= Task details =
Please return the data below word for word, from its first line through the line containing "center [492, 220].", both included, and leave out the pictures.

= Data to process =
+---+
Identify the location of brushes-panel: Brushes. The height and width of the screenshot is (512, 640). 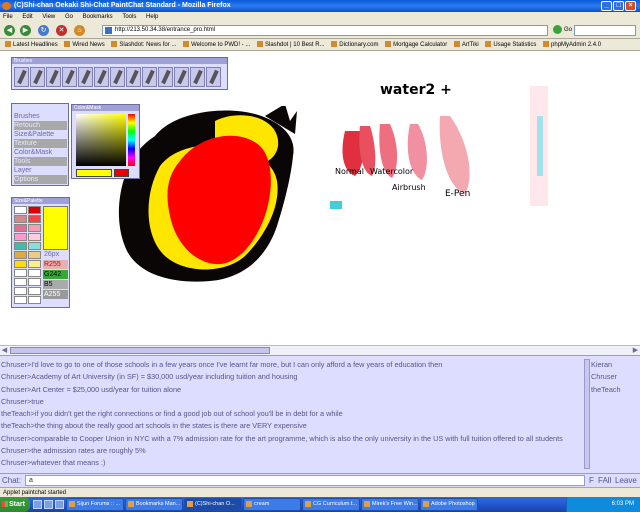
(120, 74).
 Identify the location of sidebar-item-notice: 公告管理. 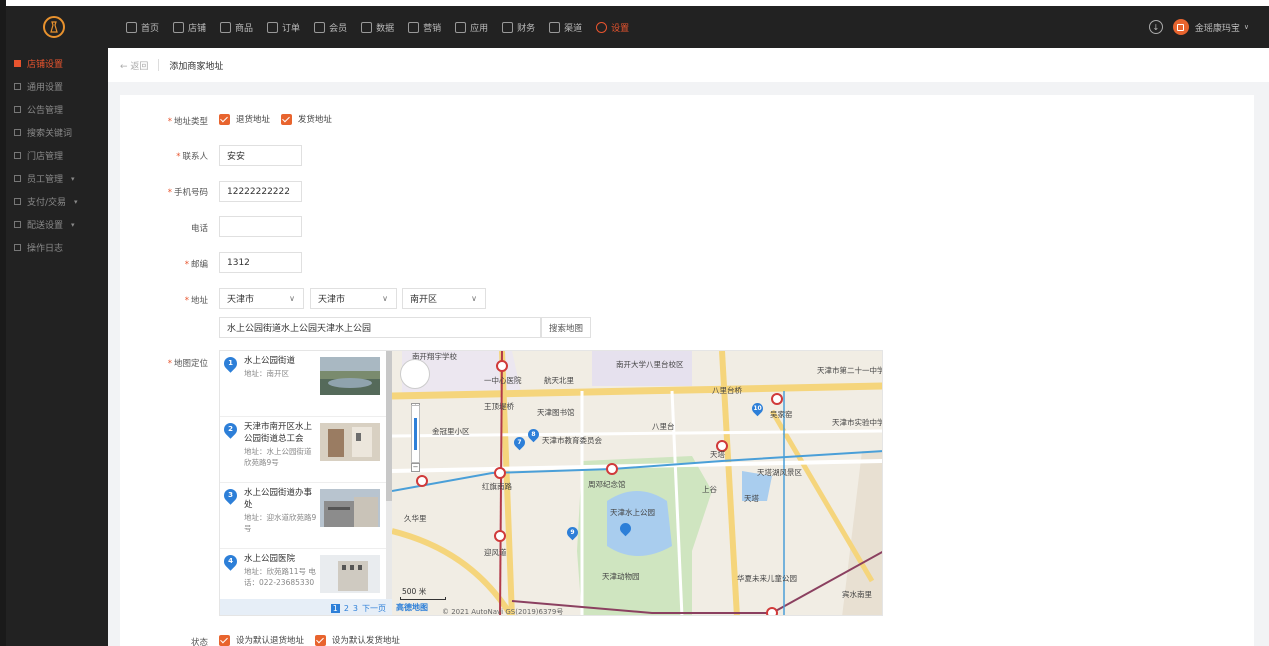
(57, 110).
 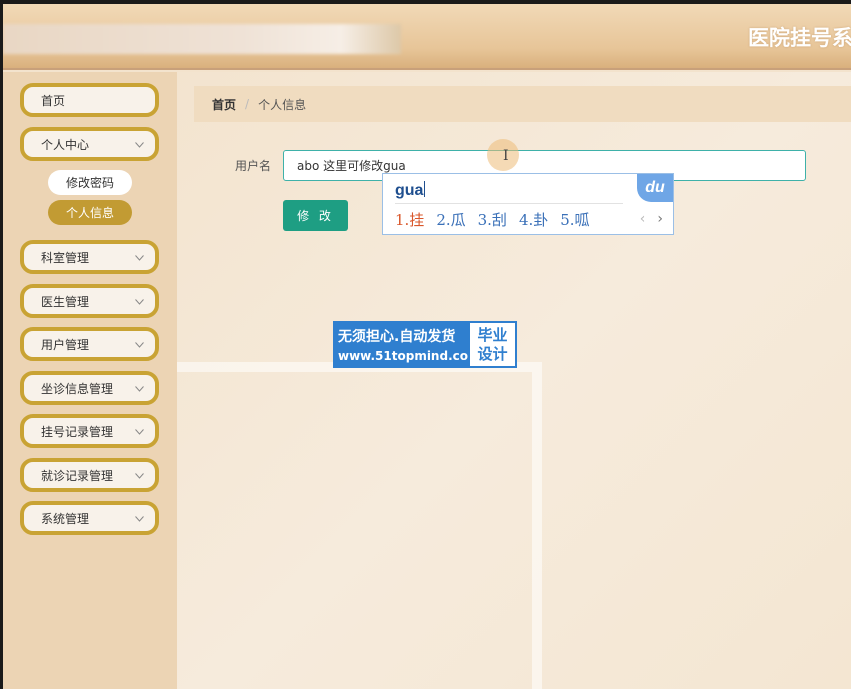 What do you see at coordinates (492, 220) in the screenshot?
I see `ime-candidate: 3.刮` at bounding box center [492, 220].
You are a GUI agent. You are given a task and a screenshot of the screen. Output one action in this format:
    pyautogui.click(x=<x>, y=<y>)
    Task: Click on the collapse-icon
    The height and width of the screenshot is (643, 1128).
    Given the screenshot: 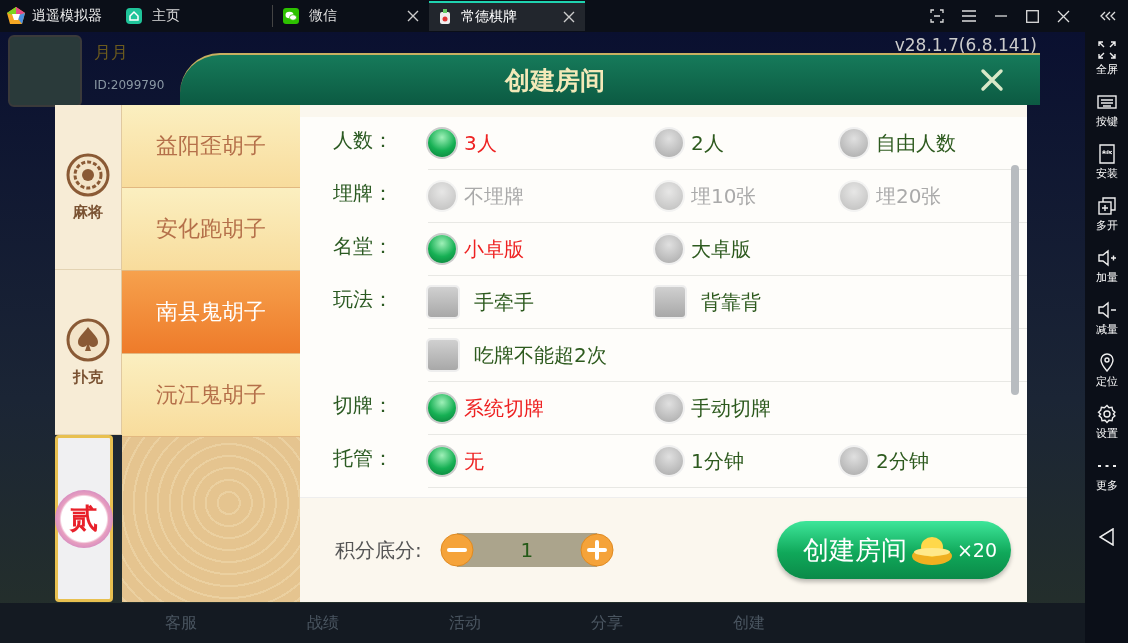 What is the action you would take?
    pyautogui.click(x=1109, y=16)
    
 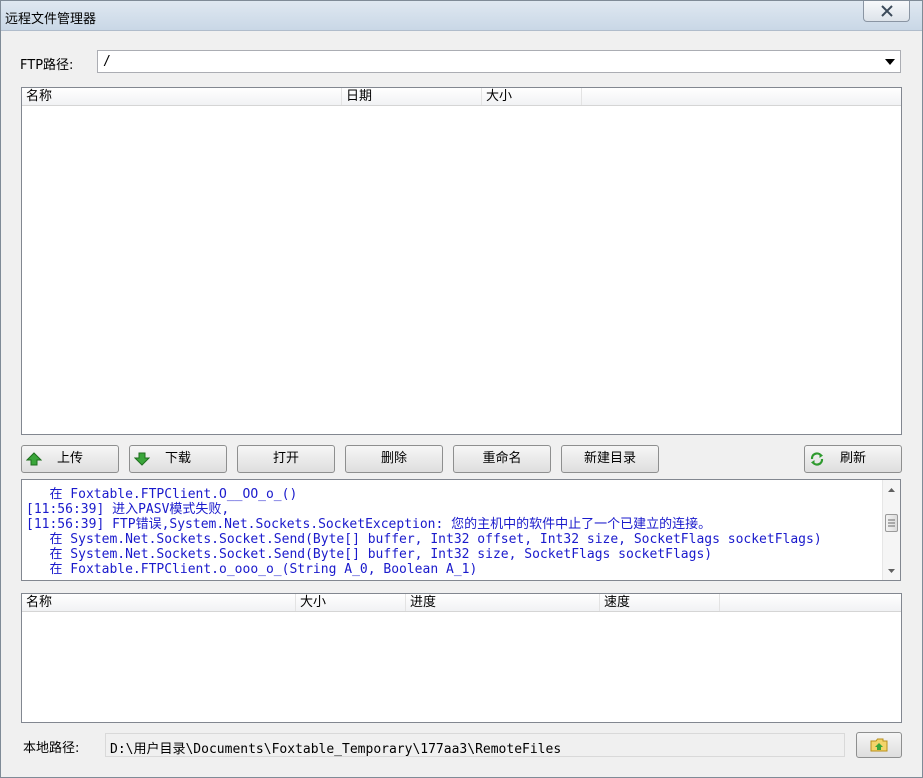 I want to click on upload-button: 上传, so click(x=70, y=459).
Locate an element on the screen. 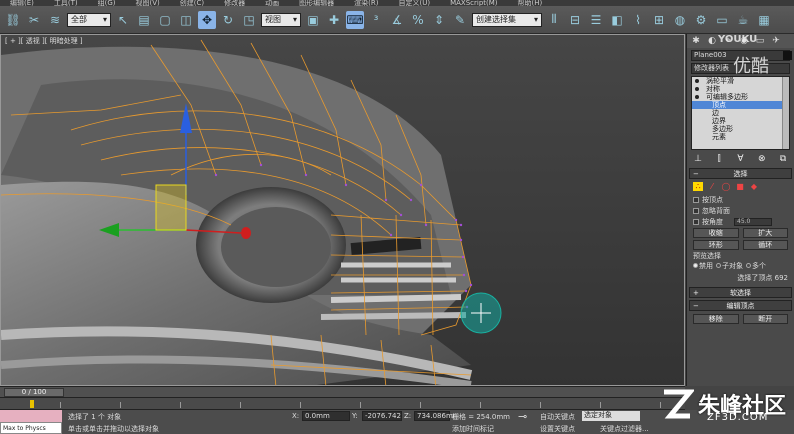  curve-editor-icon: ⌇ is located at coordinates (638, 20).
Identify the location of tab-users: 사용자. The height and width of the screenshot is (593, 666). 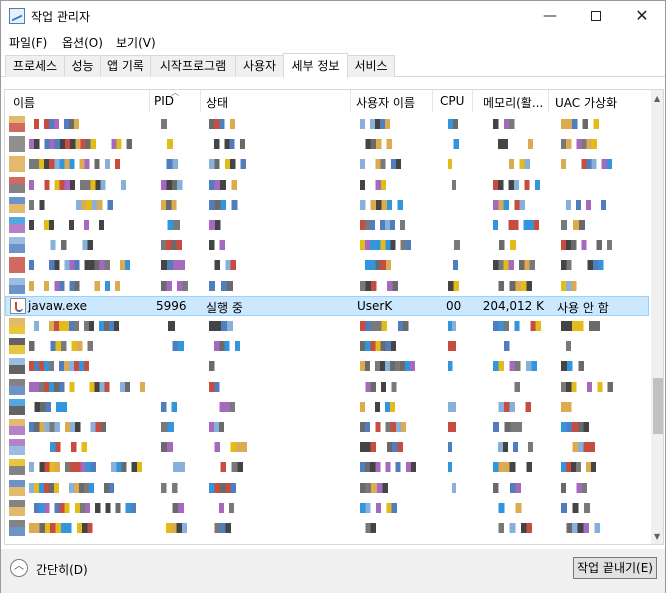
(260, 66).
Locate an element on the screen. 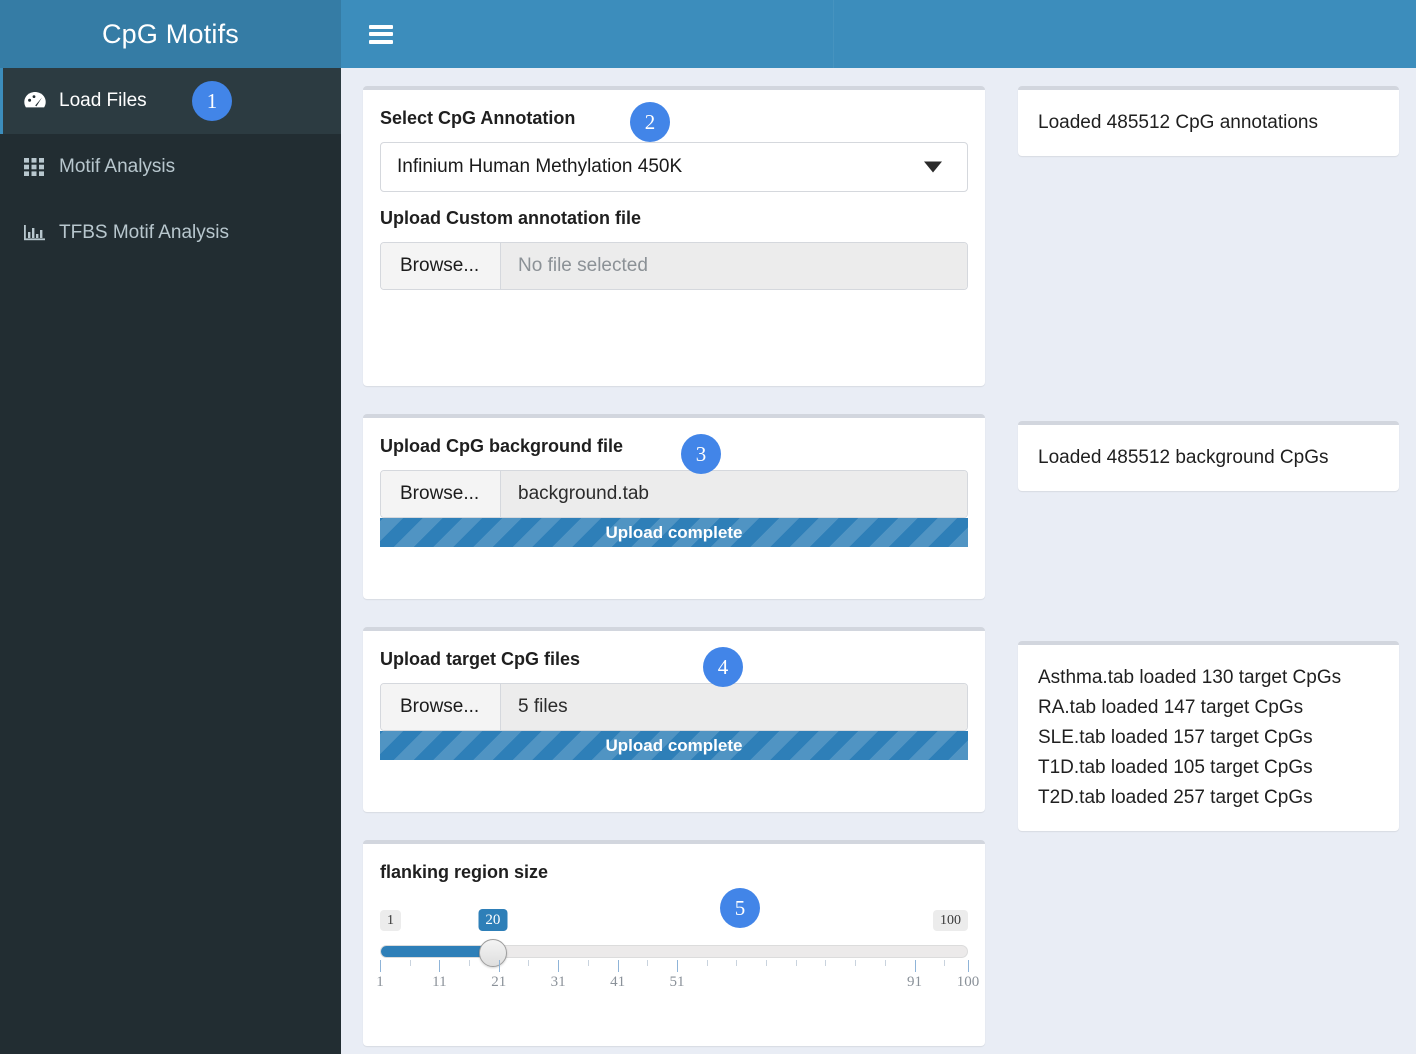  slider-track is located at coordinates (674, 952).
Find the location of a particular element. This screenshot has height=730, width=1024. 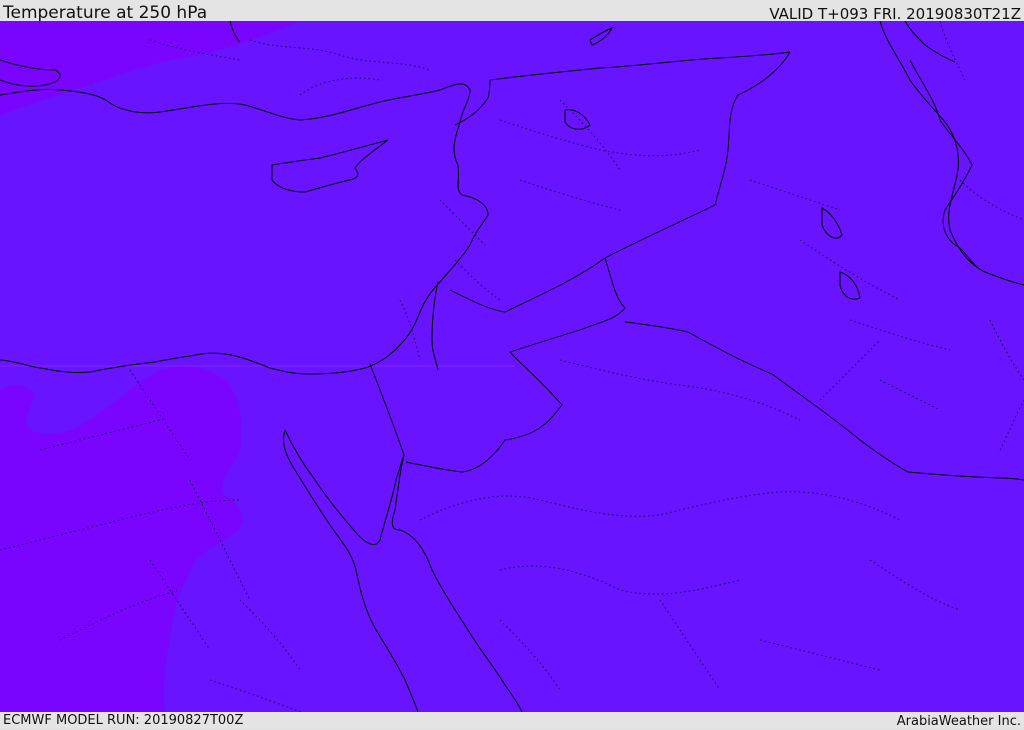

map-title: Temperature at 250 hPa is located at coordinates (106, 13).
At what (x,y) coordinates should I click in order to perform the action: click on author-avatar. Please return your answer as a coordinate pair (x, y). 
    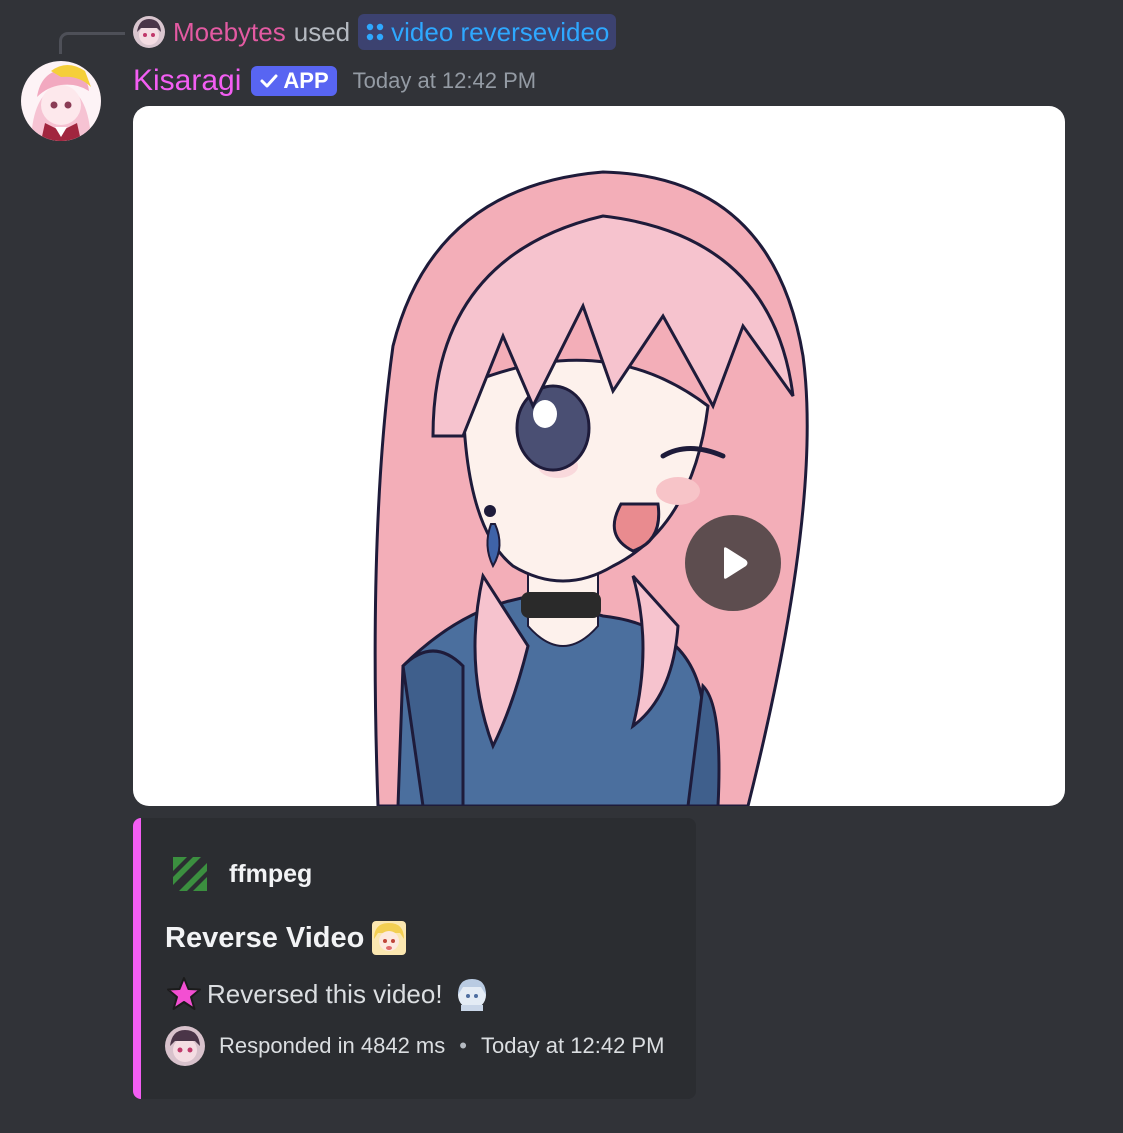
+---+
= The completed task =
Identify the location of brushes-panel: Brushes. The height and width of the screenshot is (512, 640). 
(120, 74).
 Identify the location of sidebar-item-notice: 公告管理. 
(57, 110).
  What do you see at coordinates (492, 220) in the screenshot?
I see `ime-candidate: 3.刮` at bounding box center [492, 220].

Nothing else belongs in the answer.